The Legal Fiction of Competence

We are suffering from a hangover of definitions. In the eyes of the law, "sanity" is a clumsy yardstick. It essentially asks: does the fellow know the difference between right and wrong? Is he hallucinating? If he isn't trying to assassinate the Prime Minister because a voice from a radiator told him to, he is generally deemed "competent."

This creates a terrifying paradox. We have a class of individuals—Cleckley’s subjects—who are legally sane but biologically catastrophic. They walk among us, outwardly intact. They do not drool; they do not rave. They are often charming, intelligent, and articulate. Yet, they possess an incapacity for life that is as absolute as it is invisible.

Contrast this with the truly psychotic. Cleckley recalls a respected businessman who, after years of commercial success, began sending telegrams to the White House ordering the execution of Roman Catholics and the dispatching of the Atlantic Fleet to Madagascar. He bought 138 bird dogs and forty-two horses for no discernible reason. This is madness writ large. It is tragic, but it is tidy. We know what to do with it. We hospitalise, we treat, we pity.

But what of the man who buys nothing, hears no voices, yet systematically dismantles his own life and the lives of those around him with a chilling, smiling nonchalance? The law says he is sane. The wreckage in his wake suggests otherwise.

The Sanctity of the Crackpot

To understand this specific pathology, we must first clear away the underbrush of mere eccentricity. We must not confuse the psychopath with the crackpot.

Consider the religious zealots who handle poisonous snakes in Appalachia, convinced that the Almighty has granted them immunity to venom. Consider the followers of Wilhelm Reich—some of them highly educated intellectuals—who sat in "orgone accumulators" (wood and metal boxes), believing they were soaking up a cosmic energy that cured cancer and boosted libido.

To the sceptical eye, this is utter bollocks. It is irrational. But is it madness in the clinical sense? Cleckley argues no.

These people, however deluded their specific beliefs, are usually capable of leading useful, communal lives. They pay their taxes, raise their children, and maintain social harmony. Their beliefs, however bizarre, constitute a framework of meaning—a religion, in the deepest sense. They are integrated. They are striving for something, even if that something is a phantom.

The same applies to the "erratic genius." We forgive the poet Ezra Pound his treasonous broadcasts and his stay in a mental hospital because he produced art of enduring value. We scratch our heads at James Joyce’s Finnegans Wake—which to the uninitiated reads like the word salad of a hebephrenic on a back ward—but we recognise the intent of a functioning intellect.

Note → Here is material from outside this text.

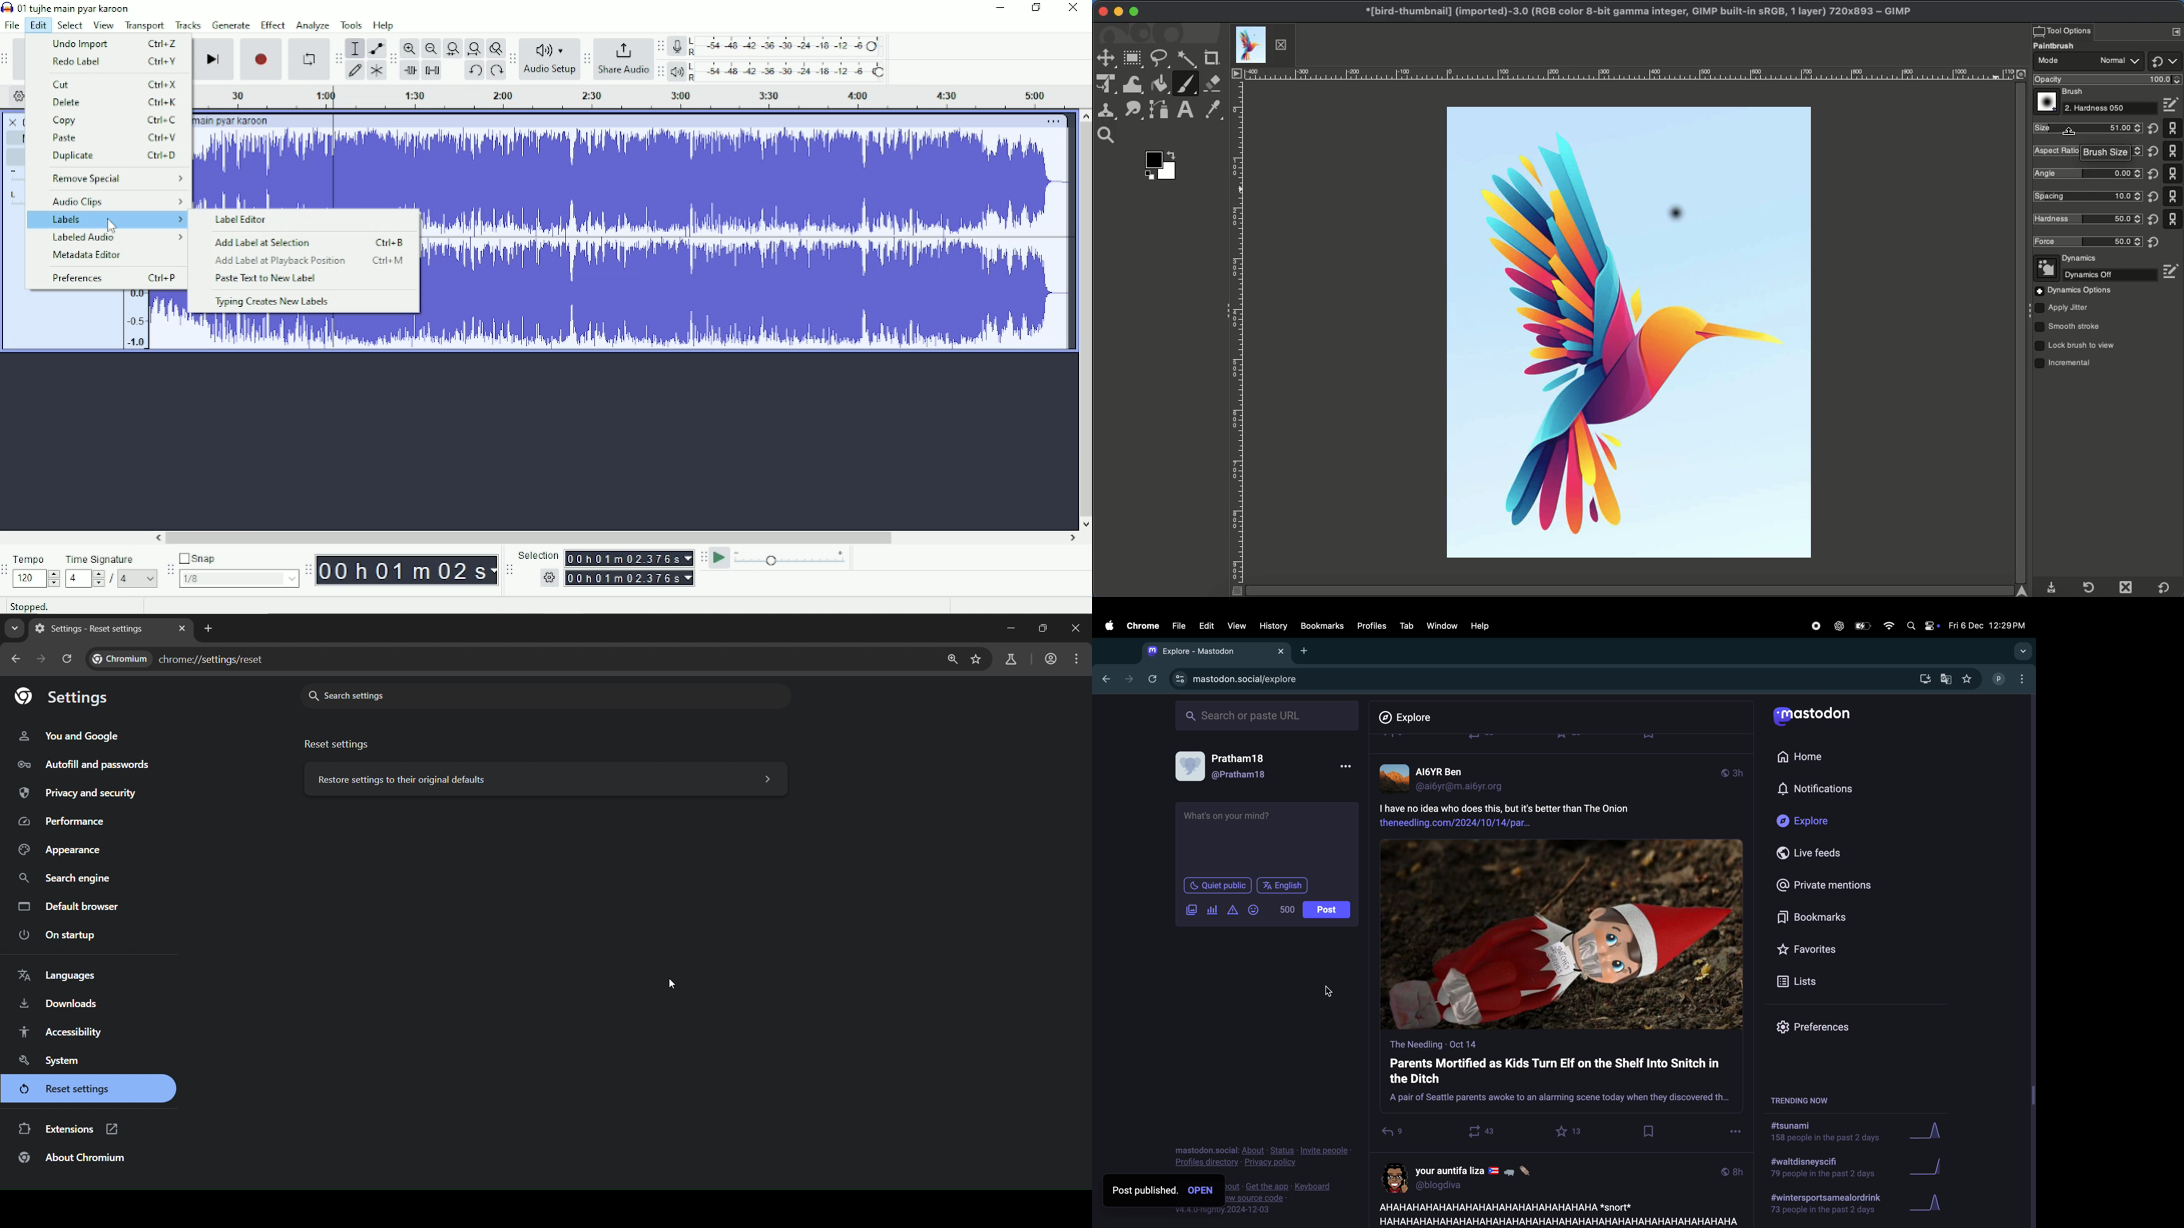 The width and height of the screenshot is (2184, 1232). What do you see at coordinates (1230, 910) in the screenshot?
I see `add alert` at bounding box center [1230, 910].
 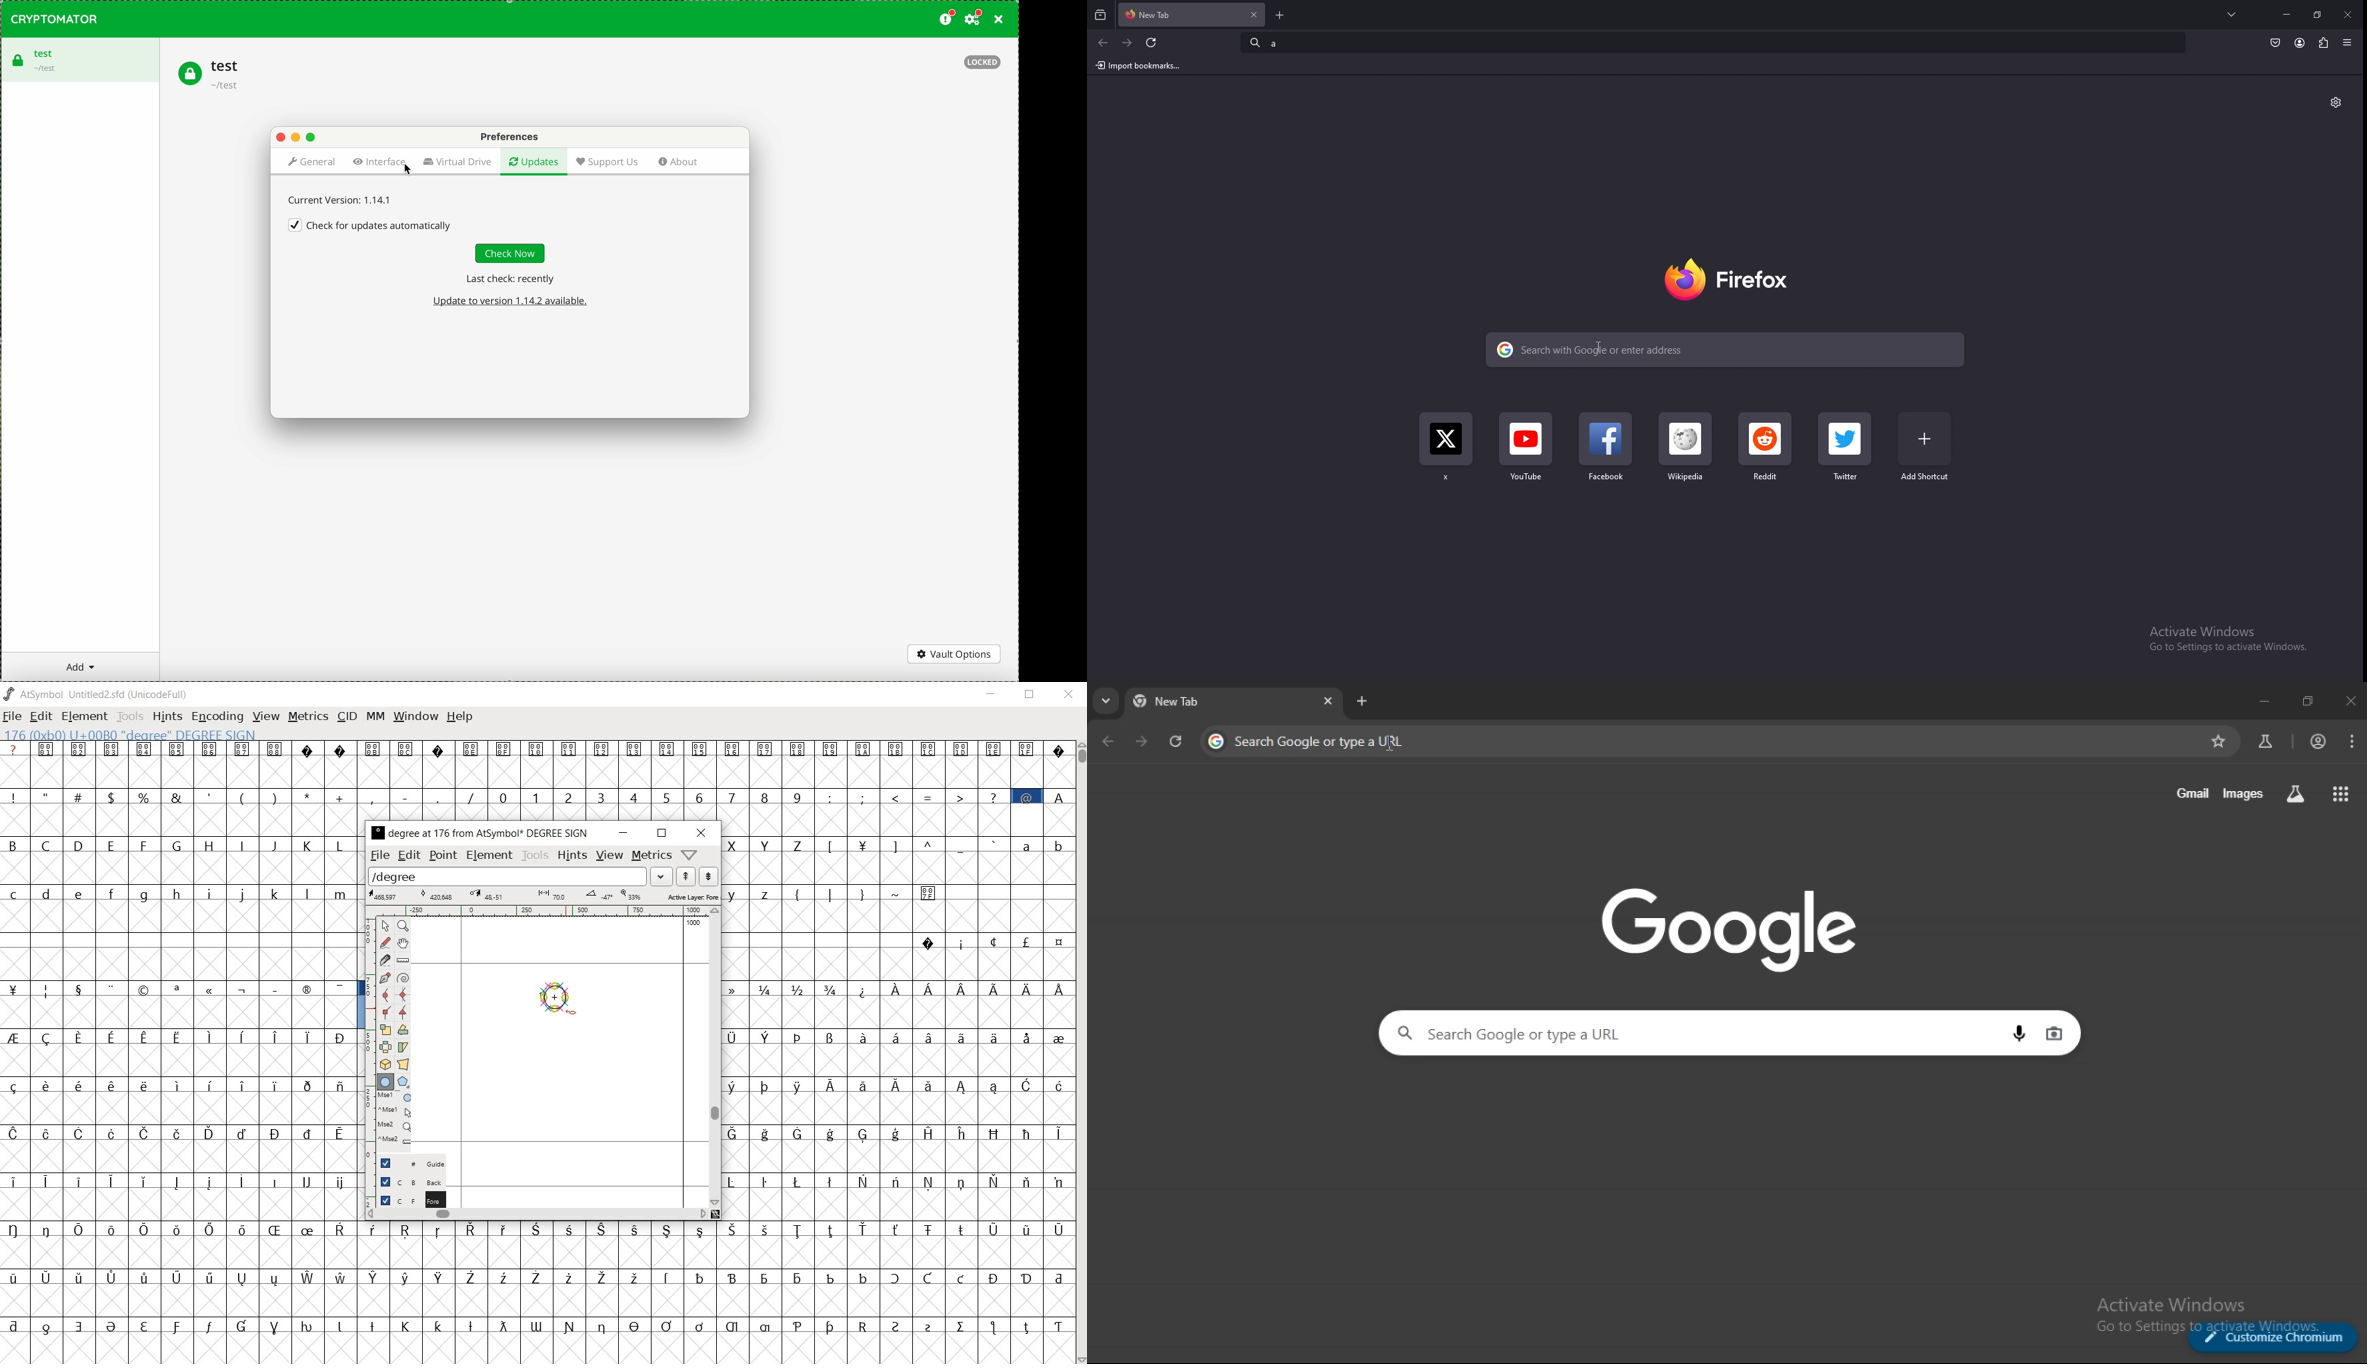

These people may be odd, they may be wrong, but they are human. They participate in the shared struggle of existence.

The Hollow Men

The true subject of our inquiry—the psychopath—is defined not by what he believes, but by what he lacks.

He is distinct from the snake-handler and the eccentric poet because he lacks the capacity for a consistent life plan. He is not a man with a strange god; he is a man with no god, no purpose, and no internal compass. He is a biological organism that is outwardly perfect—he mimics the machinery of a human being with terrifying precision—but centrally, he is deficient.

He is not the "borderline" case of a known psychosis. He is something else entirely. He is the blank space where a personality should be.

We are left, then, with a disturbing realisation. Our courts and hospitals are designed to catch the man who thinks he is a poached egg. They are woefully ill-equipped to deal with the man who looks you in the eye, speaks with the eloquence of a barrister, and then proceeds to burn his life to the ground for the sheer, empty hell of it.

Until we recognise that sanity is not merely the absence of hallucination, but the presence of an integrated, feeling soul, we will continue to be duped. We will continue to look at the wreckage left by these hollow men and ask, with a bitter laugh: Who’s loony now?

We are left, then, with a disturbing realisation: our courts are designed to catch the man who thinks he is a poached egg, but are woefully ill-equipped to deal with the man who burns his life to the ground for the sheer, empty hell of it.